| Assignment |
Exclude the pictures, then restate exactly each line of the data below from the first through the line containing "CV & BIO (1223, 51)".

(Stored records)
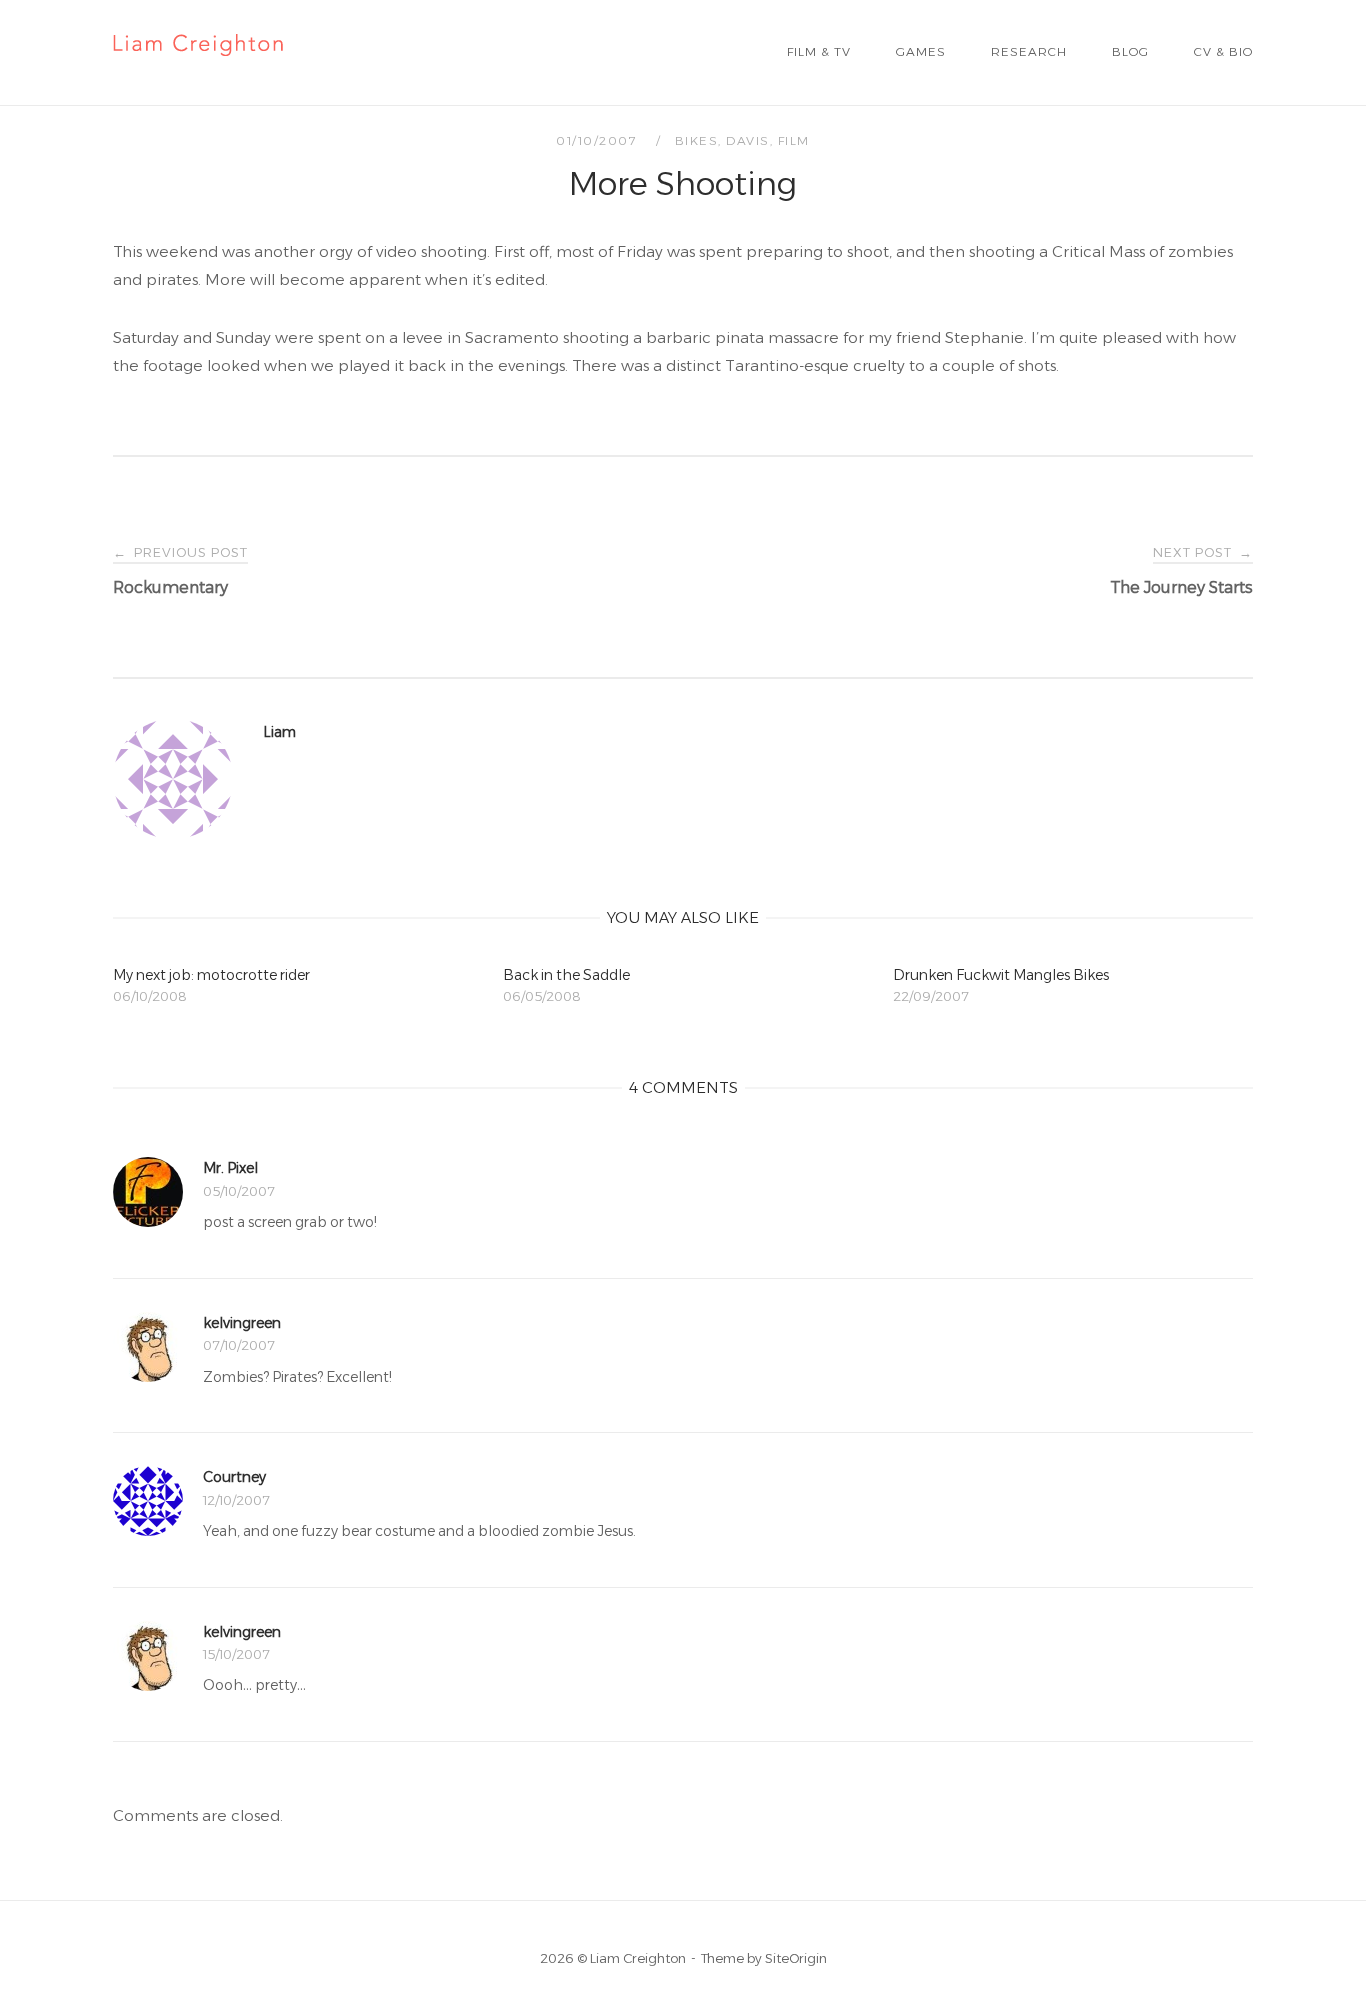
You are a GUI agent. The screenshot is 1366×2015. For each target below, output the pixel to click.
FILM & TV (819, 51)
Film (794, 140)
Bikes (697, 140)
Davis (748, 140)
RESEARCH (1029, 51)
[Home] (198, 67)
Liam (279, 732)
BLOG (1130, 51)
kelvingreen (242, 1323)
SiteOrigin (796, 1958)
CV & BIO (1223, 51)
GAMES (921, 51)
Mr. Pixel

| Answer for the task |
You are a GUI agent. The screenshot is 1366×2015. For each target below, output the pixel to click.
FILM & TV (819, 51)
Film (794, 140)
Bikes (697, 140)
Davis (748, 140)
RESEARCH (1029, 51)
[Home] (198, 67)
Liam (279, 732)
BLOG (1130, 51)
kelvingreen (242, 1323)
SiteOrigin (796, 1958)
CV & BIO (1223, 51)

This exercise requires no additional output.